In this data set, the original authors described five indicators as executive function tests. Adding an executive function factor modeled by Wisconsin Card Sort Test, Controlled Oral Word Association Test, Trail Making Test–Part B, WAIS-R Similarities, and WAIS-R Digit Span–backward to the CHC model, with each test also loaded onto the relevant CHC factor, produced a model with a nonpositive definite latent variable covariance matrix. This may be related to high estimated correlations between the executive function factor and Gsm and Gs (r = .91, SE = .32, and r = 1.05, SE = .14, respectively). The alternate model, where the indicators of the executive function factor were only loaded on the executive function factor, also resulted in a nonpositive definite latent variable covariance matrix, and similar high estimated correlations. As a consequence, both variants of the executive function model were not viable alternatives and the executive function factor was found to be statistically redundant.
Table 4 shows the estimates and standard errors for the unique variances for each indicator in the data set. On average, test indicators were made up of 54% (SD = 13) variance explained by the CHC constructs, 32% (SD = 10) unreliable variance, and 13% (SD = 15) reliable unique variance. The variance accounted for in the model by the correlated residuals is counted in the unique variance. The unique variance of the five executive function measures (M = 15%) was not significantly different from the unique variance observed for the 22 nonexecutive function measures (M = 13%; t = .21, df = 25, p = .84).
Unique Variance Estimates and Standard Errors for the Final CHC Model for the Duff, Schoenberg, Scott, and Adams (2005) Reanalysis.
Note. CHC = Cattell–Horn–Carroll; WMS-R = Wechsler Memory Scale–Revised; WAIS-R = Wechsler Adult Intelligence Scale–Revised; SE = standard error.

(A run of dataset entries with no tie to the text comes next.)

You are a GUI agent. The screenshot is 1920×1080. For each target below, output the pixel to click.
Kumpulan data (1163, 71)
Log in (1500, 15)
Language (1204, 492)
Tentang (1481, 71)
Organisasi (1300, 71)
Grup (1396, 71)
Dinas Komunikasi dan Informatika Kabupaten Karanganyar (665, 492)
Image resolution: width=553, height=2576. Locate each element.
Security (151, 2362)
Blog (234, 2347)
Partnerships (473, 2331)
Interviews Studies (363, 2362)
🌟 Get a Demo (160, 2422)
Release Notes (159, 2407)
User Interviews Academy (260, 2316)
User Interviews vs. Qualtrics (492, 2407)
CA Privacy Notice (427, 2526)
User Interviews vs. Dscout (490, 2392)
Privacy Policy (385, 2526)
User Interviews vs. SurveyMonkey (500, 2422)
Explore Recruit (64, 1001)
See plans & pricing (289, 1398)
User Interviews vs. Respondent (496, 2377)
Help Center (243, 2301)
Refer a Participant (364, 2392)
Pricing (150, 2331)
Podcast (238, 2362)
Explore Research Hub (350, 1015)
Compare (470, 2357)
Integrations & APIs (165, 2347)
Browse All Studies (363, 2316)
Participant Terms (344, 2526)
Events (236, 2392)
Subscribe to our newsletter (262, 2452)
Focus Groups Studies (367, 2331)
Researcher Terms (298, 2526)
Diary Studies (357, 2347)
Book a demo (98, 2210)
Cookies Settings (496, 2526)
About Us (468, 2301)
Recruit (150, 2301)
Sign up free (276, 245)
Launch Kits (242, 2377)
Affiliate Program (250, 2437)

Bonferroni corrected p < .05.
The reanalyses for the remaining eight data sets produced the same pattern of results to those observed for the reanalysis of the Duff et al. (2005) data. The full description of the confirmatory factor analyses for all nine data sets is provided in the Supplemental Materials. In every case, after the initial CHC model was specified, only one modification was made across any of the data sets, aside from dropping nonsignificant loadings that had negligible effects of the fit indices (see Supplemental Materials). As described above, residuals from WAIS-R Block Design and WAIS-R Object Assembly were allowed to correlate in the Duff et al. reanalysis. The correlation was replicated in the reanalyses of Goldstein and Shelly’s (1972); Salthouse, Fristoe, and Rhee’s (1996); and Bowden, Cook, Bardenhagen, Shores, and Carstairs’s (2004) data sets.

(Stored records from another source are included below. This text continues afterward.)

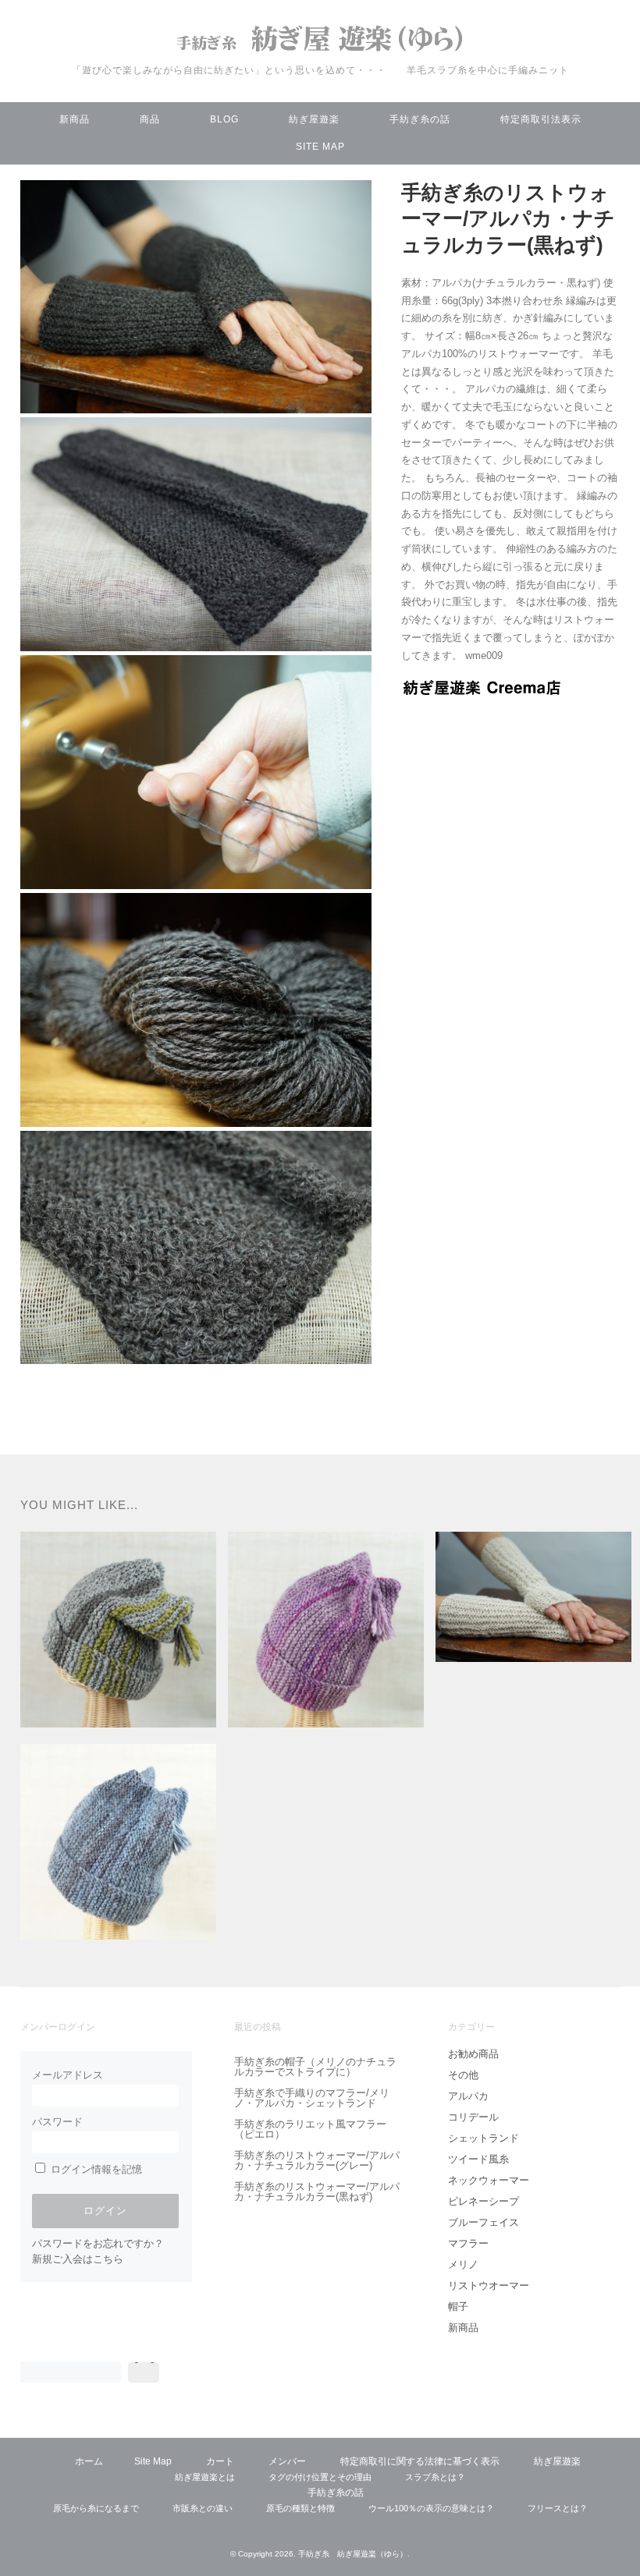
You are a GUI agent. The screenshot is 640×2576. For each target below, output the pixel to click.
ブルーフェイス (483, 2222)
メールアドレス (67, 2075)
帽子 (458, 2306)
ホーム (89, 2461)
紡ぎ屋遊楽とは (205, 2477)
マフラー (468, 2243)
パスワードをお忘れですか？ (98, 2243)
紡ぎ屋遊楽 (314, 119)
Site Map (320, 146)
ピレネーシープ (483, 2201)
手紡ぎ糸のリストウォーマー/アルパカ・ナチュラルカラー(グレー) (317, 2160)
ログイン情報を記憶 (95, 2169)
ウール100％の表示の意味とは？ (431, 2508)
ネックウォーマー (488, 2180)
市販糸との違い (202, 2508)
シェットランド (483, 2138)
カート (220, 2461)
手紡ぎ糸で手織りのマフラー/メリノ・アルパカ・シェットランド (311, 2098)
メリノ (463, 2264)
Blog (224, 119)
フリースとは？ (558, 2508)
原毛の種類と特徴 (300, 2508)
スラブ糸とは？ (435, 2477)
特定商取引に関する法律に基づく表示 (420, 2461)
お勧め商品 (473, 2054)
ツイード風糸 (478, 2159)
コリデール (473, 2117)
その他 (463, 2075)
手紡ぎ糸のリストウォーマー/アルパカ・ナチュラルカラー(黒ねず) (317, 2191)
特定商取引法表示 (540, 119)
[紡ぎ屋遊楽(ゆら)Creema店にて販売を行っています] (481, 691)
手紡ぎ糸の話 (419, 119)
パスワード (57, 2122)
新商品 (74, 119)
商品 (150, 119)
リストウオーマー (488, 2285)
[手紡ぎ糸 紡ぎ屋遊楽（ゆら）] (320, 54)
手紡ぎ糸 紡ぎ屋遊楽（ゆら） (352, 2553)
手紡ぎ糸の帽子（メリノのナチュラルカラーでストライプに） (315, 2067)
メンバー (287, 2461)
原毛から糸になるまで (96, 2508)
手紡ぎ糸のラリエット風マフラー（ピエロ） (310, 2129)
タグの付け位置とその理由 (320, 2477)
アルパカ (468, 2096)
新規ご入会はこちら (77, 2259)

The only uncertainty in classifying the measures according to CHC theory was due to the tactile indicators in the Goldstein and Shelly (1972) data set. Little is known about the latent structure of tactile tests (Decker, 2010; Stankov, Seizova-Calić, & Roberts, 2001). The modeling of the tactile indicators was necessarily partly exploratory, where two alternate models were used to represent the tactile tests in the reanalysis of Goldstein and Shelly’s data set. While the results supported a left–right (or nondominant–dominant) dichotomy, further research is necessary to confirm and clarify whether this apparent dichotomy is replicable and goes beyond tactile tests such as applying to psychomotor tests.

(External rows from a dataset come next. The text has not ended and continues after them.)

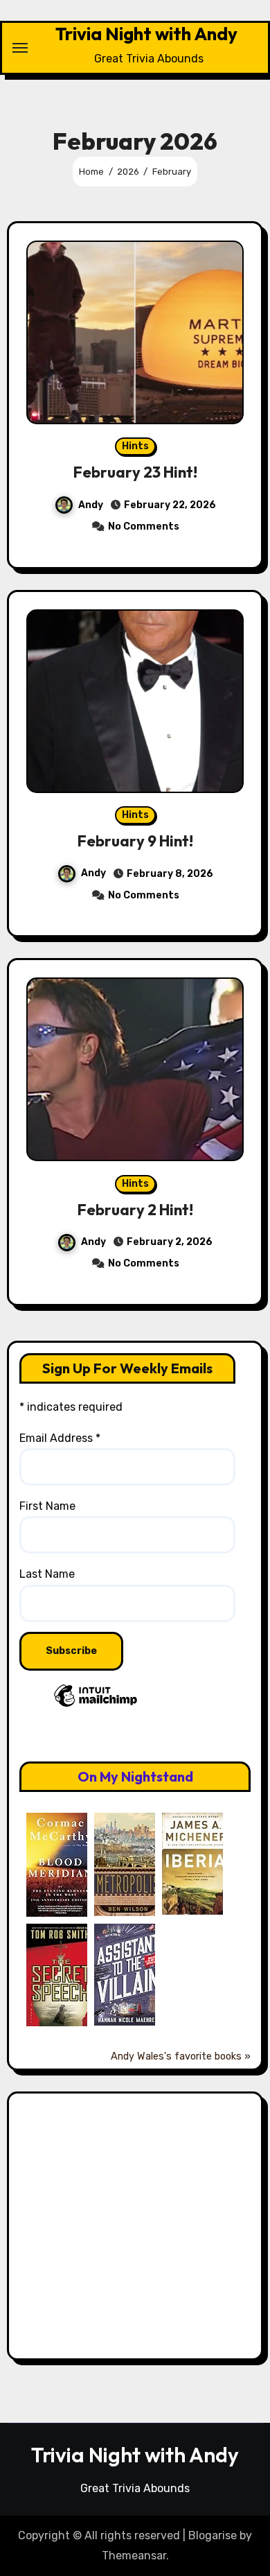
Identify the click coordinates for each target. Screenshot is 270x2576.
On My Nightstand (135, 1776)
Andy (90, 505)
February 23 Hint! (135, 472)
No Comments (143, 526)
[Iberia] (196, 1863)
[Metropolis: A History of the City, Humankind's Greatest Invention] (128, 1863)
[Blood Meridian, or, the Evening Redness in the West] (60, 1864)
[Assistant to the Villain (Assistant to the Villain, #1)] (128, 1974)
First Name (47, 1506)
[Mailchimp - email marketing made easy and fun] (95, 1716)
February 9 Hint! (135, 841)
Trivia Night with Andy (146, 33)
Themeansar (134, 2555)
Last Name (47, 1574)
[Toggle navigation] (20, 48)
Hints (135, 446)
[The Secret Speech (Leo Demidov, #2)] (60, 1974)
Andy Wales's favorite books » (181, 2056)
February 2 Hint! (135, 1209)
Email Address (59, 1438)
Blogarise (212, 2535)
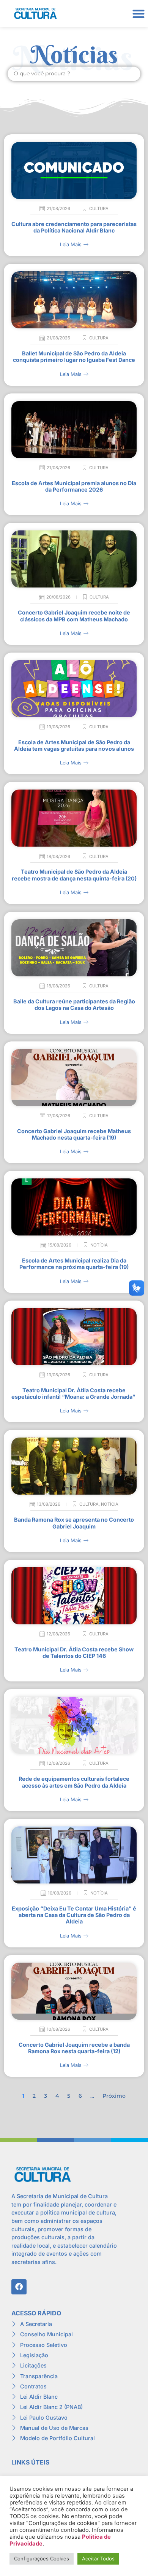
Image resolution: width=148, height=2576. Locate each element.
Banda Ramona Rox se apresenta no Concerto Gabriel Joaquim (74, 1522)
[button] (138, 13)
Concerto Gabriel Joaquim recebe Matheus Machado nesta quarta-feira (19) (74, 1134)
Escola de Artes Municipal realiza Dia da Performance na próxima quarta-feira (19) (74, 1263)
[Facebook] (19, 2286)
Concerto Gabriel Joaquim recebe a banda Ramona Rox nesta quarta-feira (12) (74, 2047)
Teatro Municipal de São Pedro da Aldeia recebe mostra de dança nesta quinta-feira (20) (74, 874)
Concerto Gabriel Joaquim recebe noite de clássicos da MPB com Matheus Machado (74, 615)
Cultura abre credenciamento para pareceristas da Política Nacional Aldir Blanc (74, 227)
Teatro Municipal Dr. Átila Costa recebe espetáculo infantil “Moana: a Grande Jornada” (74, 1393)
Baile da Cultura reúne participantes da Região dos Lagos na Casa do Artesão (74, 1004)
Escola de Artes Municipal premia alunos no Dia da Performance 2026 (74, 486)
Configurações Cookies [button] (41, 2558)
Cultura (99, 208)
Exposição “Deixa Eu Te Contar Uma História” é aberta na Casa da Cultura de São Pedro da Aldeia (74, 1915)
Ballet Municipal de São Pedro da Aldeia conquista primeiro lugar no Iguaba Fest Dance (74, 356)
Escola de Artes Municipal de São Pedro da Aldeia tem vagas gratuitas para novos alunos (74, 745)
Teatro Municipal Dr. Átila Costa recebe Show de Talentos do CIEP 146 (74, 1652)
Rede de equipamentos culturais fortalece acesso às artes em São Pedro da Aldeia (74, 1781)
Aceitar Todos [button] (98, 2558)
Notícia (99, 1245)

As shown in Table 3, all CHC models fit excellently according to established cutoff criteria for approximate fit statistics (Hu & Bentler, 1999). A highly significant loss of fit was observed in all cases where the CHC model was simplified by merging the most highly correlated factors (see Supplemental Materials). In all studies where an executive function factor could be specified alongside the CHC models, the model was inadmissible. Even when the executive function factor was specified independently from the CHC factors, in all cases the resulting model had a nonpositive definite latent covariance matrix associated with the executive function factor. This suggests that the executive function factor was a linear function of the CHC factors and statistically redundant. Similarly, in these studies the putative executive function tests did not have significantly greater unique variance than nonexecutive function tests (see Supplemental Materials). Together, these results suggest that there is no distinct general executive function factor and that the putative executive function indicators do not individually measure specific executive functions separate from CHC constructs.
Discussion
In all reanalyses, the CHC model fit excellently and in line with the widely adopted, conservative fit guidelines described by Hu and Bentler (1999) and critiqued by Marsh et al. (2004). The finding that CHC model fit well across all data sets, considering that the data sets shared many tests in common that were modeled exactly the same for each data set, provides good evidence that the CHC model is an excellent fitting model that is replicable and consistent across diverse tests and populations. In particular, the data sets together provided replicated evidence for the CHC construct validity for many of the most popular neuropsychological tests and batteries (Rabin, Barr, & Burton, 2005). Furthermore, the CHC construct validity was supported across a range of clinically relevant populations, including patients referred for neuropsychological evaluation, community, elderly, and at-risk for Alzheimer’s disease populations (see Table 3). Finally, the CHC model was found to apply equally well to traditional instruments such as the WAIS and putative executive function measures that are commonly believed to measure constructs beyond the CHC constructs.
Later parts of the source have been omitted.